Hanzo sauveur de la veuve et de l'orphelin, tu parles. Hanzo est un obsédé sexuel qui ne rate jamais une occasion de détrousser les jeunes filles. Pourvu d'un sexe énorme, il est obligé, pour calmer ses ardeurs, de jeter de l'eau glacée dessus, de frapper son pénis avec un gourdin au rythme d'un métronome (ce qui a pour effet de laisser sur la planche qui soutient son sexe un moule énorme) et finalement il l'enfonce dans un sac de riz. Son fundoshi (les sous vêtements traditionnels) est gonflé et laisse exprimer son appétit sexuel.


Hanzo n'hésite à utiliser son membre surdimensionné, et toujours en quête de trous, pour faire parler ses témoins. La bonzesse est torturée avec beaucoup d'application : elle doit supporter de lourdes pierres puis, cloisonnée dans un sace de pêcheur, subir les assauts du sexe de Hanzo. La scène est très lyrique. Il est vrai que Yasuzo Masumura nous avait habitué dans La Bête aveugle à des scènes assez difficiles. C'est toujours avec la même grâce qu'il filme les femmes au cœur du plaisir des hommes. Et aussi le plaisir des femmes, car la bonzesse jouira. L'Enfer des supplices n'est pas pour autant un apologie des ces traitements dégradants.


L'Enfer des supplices (en dépit de son titre finalement aussi bête qu'il y a trente ans) est souvent très drôle, car filmé au second degré. Les aides de camp de Hanzo sont deux traîne-savates qu'il a fait sortir de prison. Quand ils se plaignent (c'est-à-dire très souvent), il leur demande " qui vous fait bouffer ? qui vous a sorti de prison ? ", après leur avoir demandé de montrer leur tatouage de prisonnier. Onibi et Masushi, ont toujours un étonnement sur leur visage.

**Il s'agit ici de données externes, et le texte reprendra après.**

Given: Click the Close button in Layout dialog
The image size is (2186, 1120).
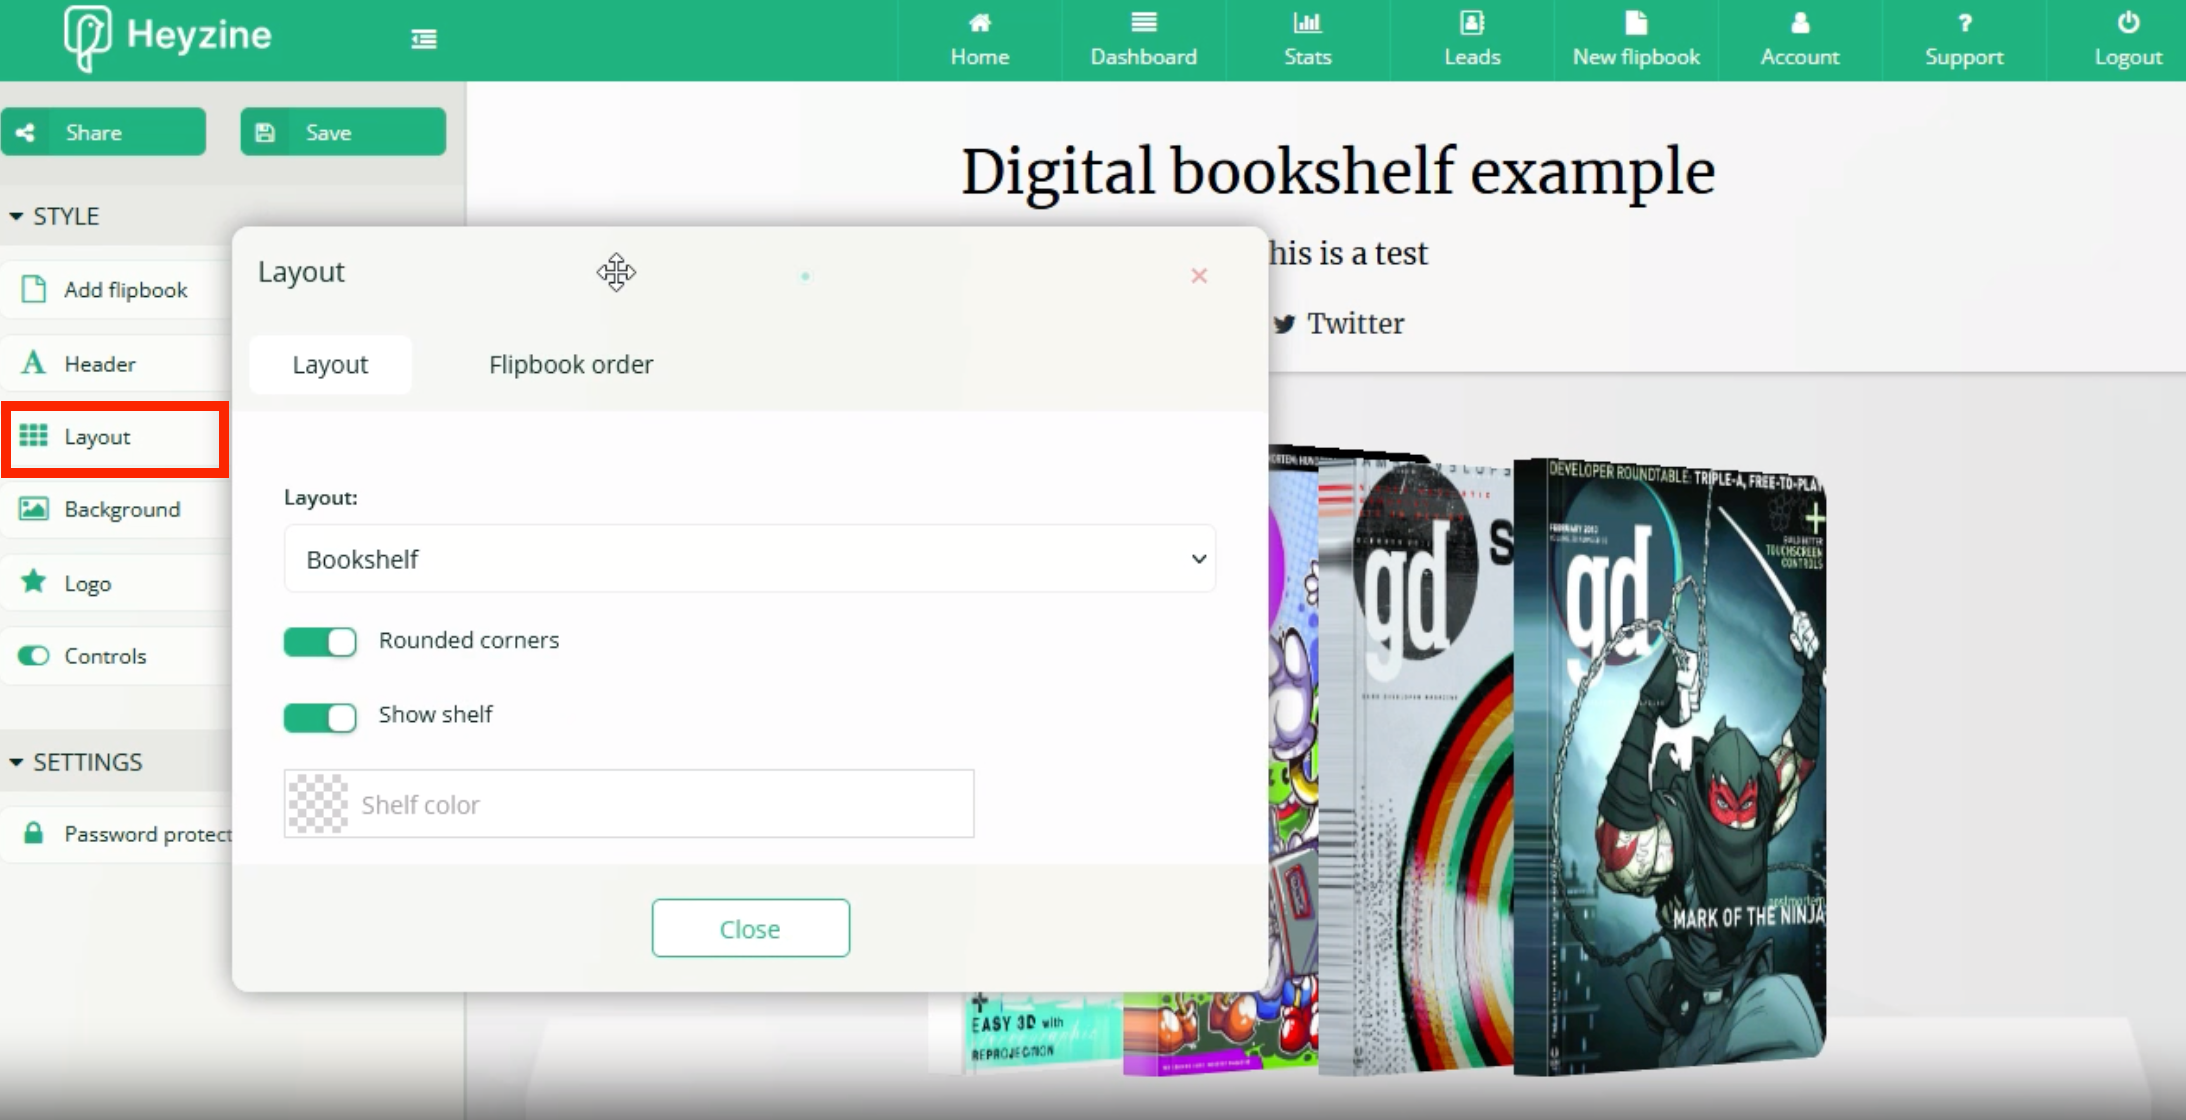Looking at the screenshot, I should coord(748,927).
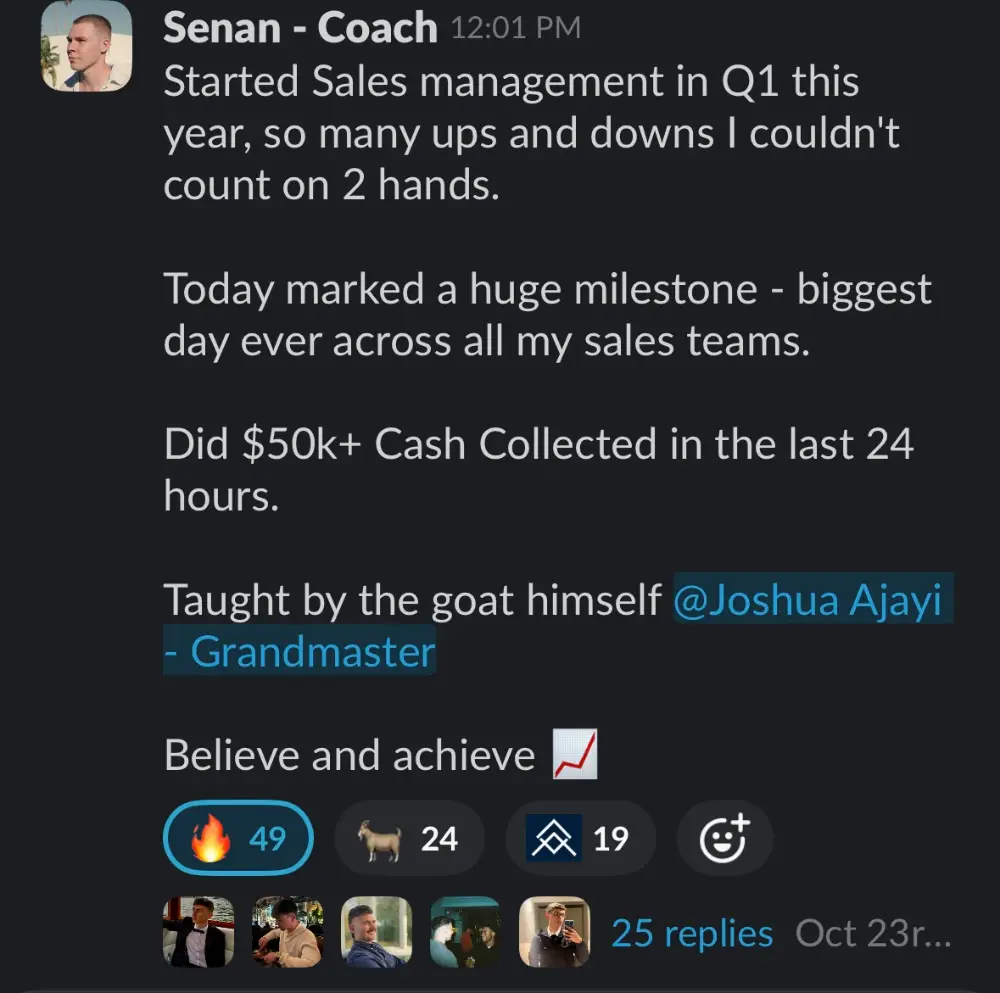This screenshot has width=1000, height=993.
Task: Toggle the custom logo reaction with 19
Action: 580,839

Chaque fois, ils se rendent compte que Hanzo va trop loin, mais ils lui restent fidèles.


Dans la deuxième partie du film, Hanzo doit arrêter un voleur qui s'attaque au trésor du shogun. Ici, Masumura s'attaque tout simplement à l'idée de l'hara kiri (ou le seppuku.) Hanzo a échoué dans sa mission et doit se donner la mort. Mais, ce qu'il transperce de son sabre n'est qu'une pastèque dissimulée sous ses vêtements. Masumura démystifie des valeurs qu'il rejette.

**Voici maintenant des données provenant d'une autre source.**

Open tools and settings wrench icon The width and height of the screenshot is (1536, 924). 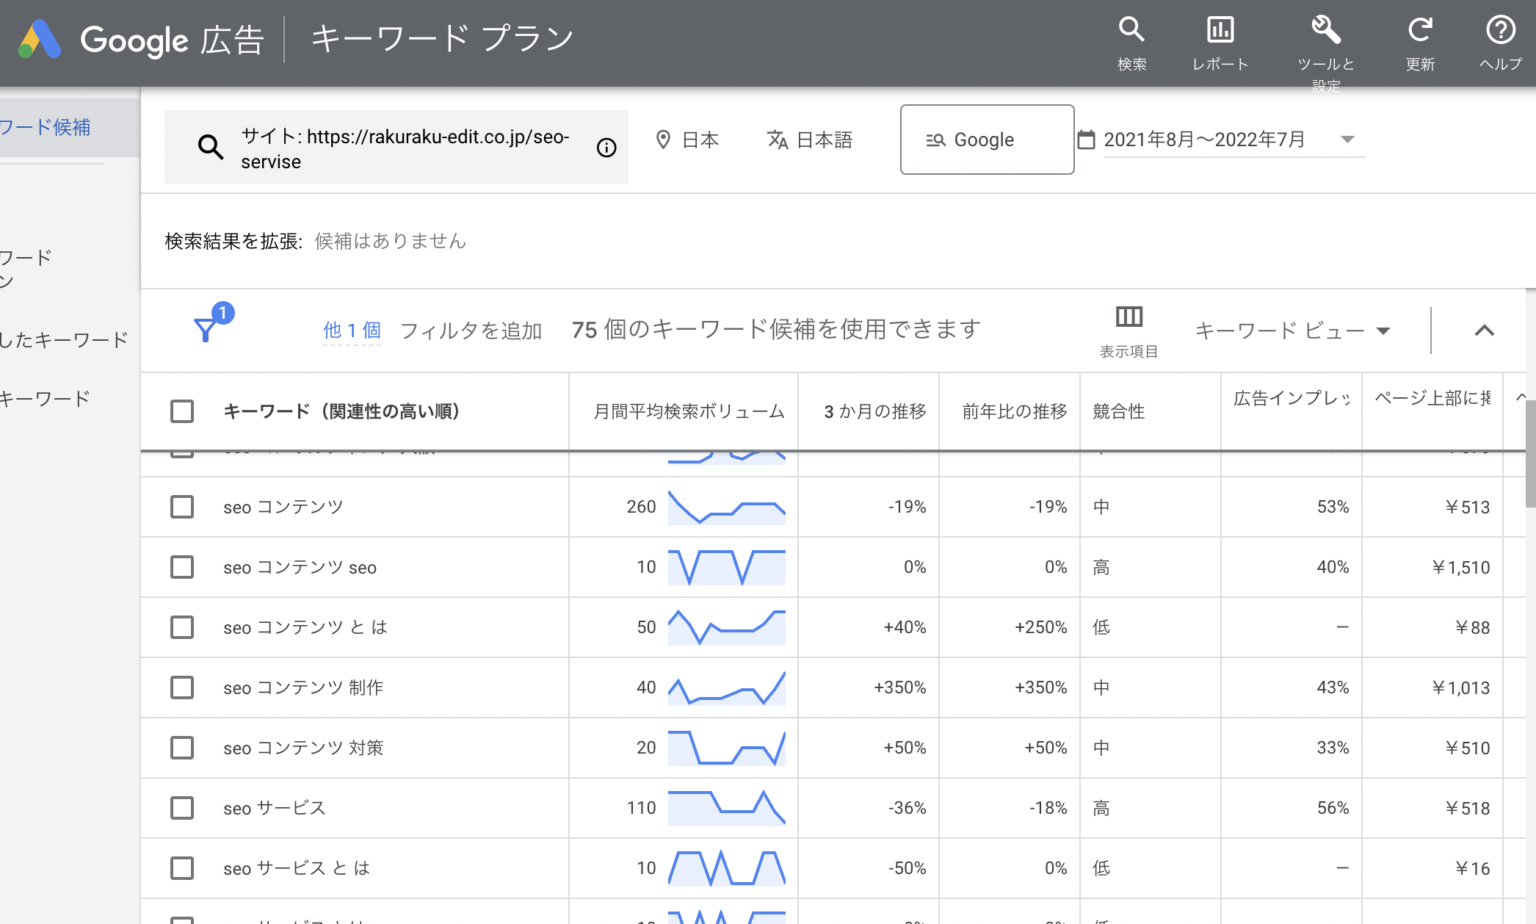1326,30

L'Enfer des supplices est esthétiquement sublime. Souvent filmé de nuit, le film est du coup parfois un peu difficile à admirer, d'autant que les sous-titres apparaissent sur l'image. Kazuo Miyagawa en était le directeur de la photographie. On lui doit l'image de Rashomon, de Contes de la lune vague après la pluie, entre autres. Shintarô Katsu et Yasuzo Masumura se sont entourés pour la musique du compositeur Isao Tomita. Et cette musique est incroyable : le funk rencontre la musique progressive allemande de cette époque (Can, Tangerine Dream). C'est complètement délirant et très étonnant.


Hanzo the Razor : l’enfer des supplices (御用牙 かみそり半蔵地獄責め,Japon, 1973) Un film de Yasuzo Masumura avec Shintarô Katsu, Keiko Aikawa, Kazuko Ineno , Keizô Kani'e, Shin Kishida, Hosei Komatsu, Toshio Kurosawa, Daigo Kusano, Kô Nishimura, Kei Sato.